_Passage to read_
>>>>>

Meaningless Word Number 6: Annoying

The Indiana Supreme Court reversed its Court of Appeals, which held the public intoxication statute’s language unduly vague.

Indiana’s 2012 public-intoxication law makes a criminal of someone who, while drunk in a public place, “harasses, annoys, or alarms another person.” (The statute improved upon the state’s previous public intoxication law, which made it illegal to be drunk in public, period.)

The Supreme Court didn’t see the problem.

There is little doubt that the subjective application of the term “annoys” would lead to absurd results and exceedingly broad discretion in enforcement. However, recognizing that statutes need not precisely state the prohibited conduct and should be read to avoid absurd results, principles of statutory interpretation instruct this Court to read a reasonableness standard into our public intoxication statute when analyzing the term “annoys.”

In other words, the court wrote a “reasonable person” standard into the statute, so that things which “annoy” a reasonable person are a crime.  Of course, that “reasonable person,” in the absence of a roving panel of really reasonable people who can magically appear on the scene at the snap of fingers, will be a reasonable cop.  His discretion will subsequently be reviewed by the “reasonable judge,” such as those on the Court of Appeals, who will be later told by the Supreme Court that they are not, sadly, reasonable at all.

Words. What would do with them?

As noted at the Free Thought Project, this is just a little prone to abuse:

Justice Steven David, one of the judges who voted to uphold the law, said that the statute is fine as it is currently written, because “any reasonable person can easily understand the types of behaviors that are prohibited when the word ‘annoy’ is listed alongside ‘harass’ and ‘alarm’ ‘annoys.’” However, this is not how police will interpret the law while on-duty, the law will be interpreted in a way that justifies an arrest, whether that arrest is truly warranted or not.

In this respect, you can’t exactly blame the cops for being cops.  The conduct that violates the law is that which annoys, and who’s to say what annoys but the person making the judgment call?  Assuming the best, it leaves the crime to the discretion of police. At worst, it can be used by police to arrest anyone they find intoxicated.  And make it stick with a few words in the story to express just how annoying they were.

In the effort to reach conduct that defies objective definition and quantification, language like “annoys,” not to mention “harass” and “bully” and a slew of other very popular descriptions of things that, well, annoy people these days have become the catch-all means of characterizing conduct.  They suffer from a constant problem, that they are incapable of adequate definition to provide notice as to the conduct prohibited.

When Justice David proclaims “any reasonable person can easily understand the types of behaviors that are prohibited when the word ‘annoy’ is listed,” most people will nod their heads in agreement. Sure, they know what annoys them. Sure, they’re reasonable. Just ask them. They’ll tell you.

<<<<<

_Supplied information_
>>>>>

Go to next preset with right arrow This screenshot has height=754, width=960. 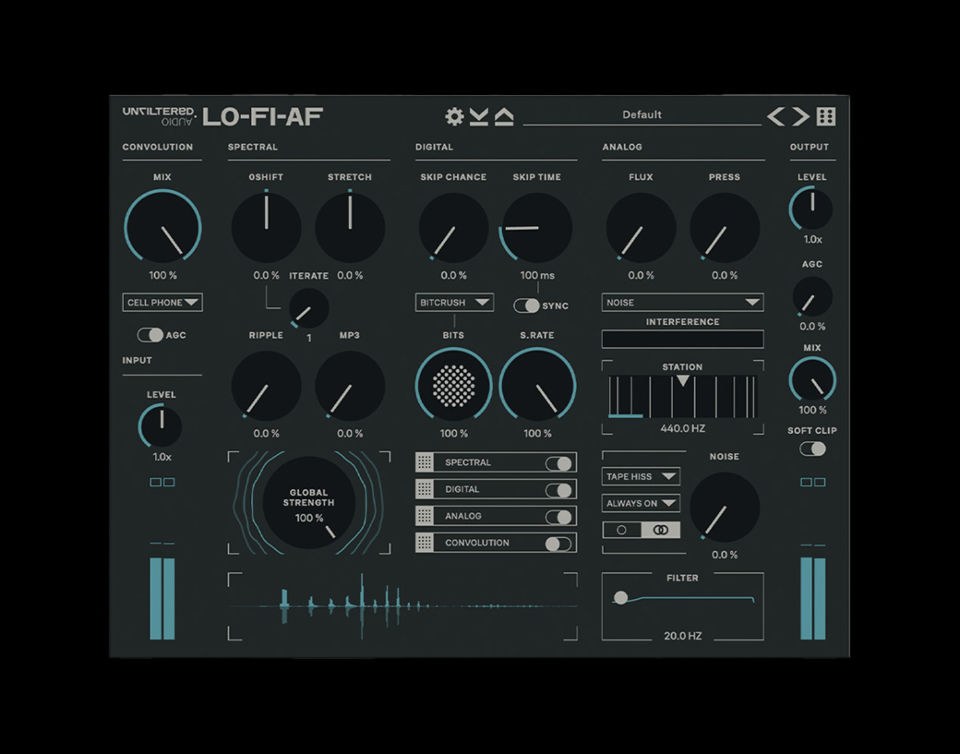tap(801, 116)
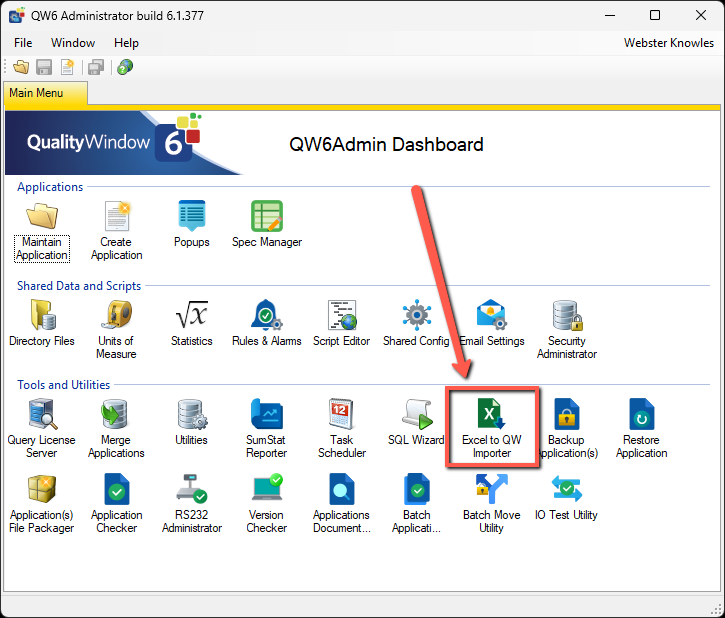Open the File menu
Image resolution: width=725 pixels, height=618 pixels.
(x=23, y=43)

<<<<<

_What is needed_
Extract from the commentary above on Indiana's public-intoxication law the passage that runs from "In this respect, you" up to and including "the conduct prohibited.", reproducing its wording without alteration.

_Task answer_
In this respect, you can’t exactly blame the cops for being cops.  The conduct that violates the law is that which annoys, and who’s to say what annoys but the person making the judgment call?  Assuming the best, it leaves the crime to the discretion of police. At worst, it can be used by police to arrest anyone they find intoxicated.  And make it stick with a few words in the story to express just how annoying they were.

In the effort to reach conduct that defies objective definition and quantification, language like “annoys,” not to mention “harass” and “bully” and a slew of other very popular descriptions of things that, well, annoy people these days have become the catch-all means of characterizing conduct.  They suffer from a constant problem, that they are incapable of adequate definition to provide notice as to the conduct prohibited.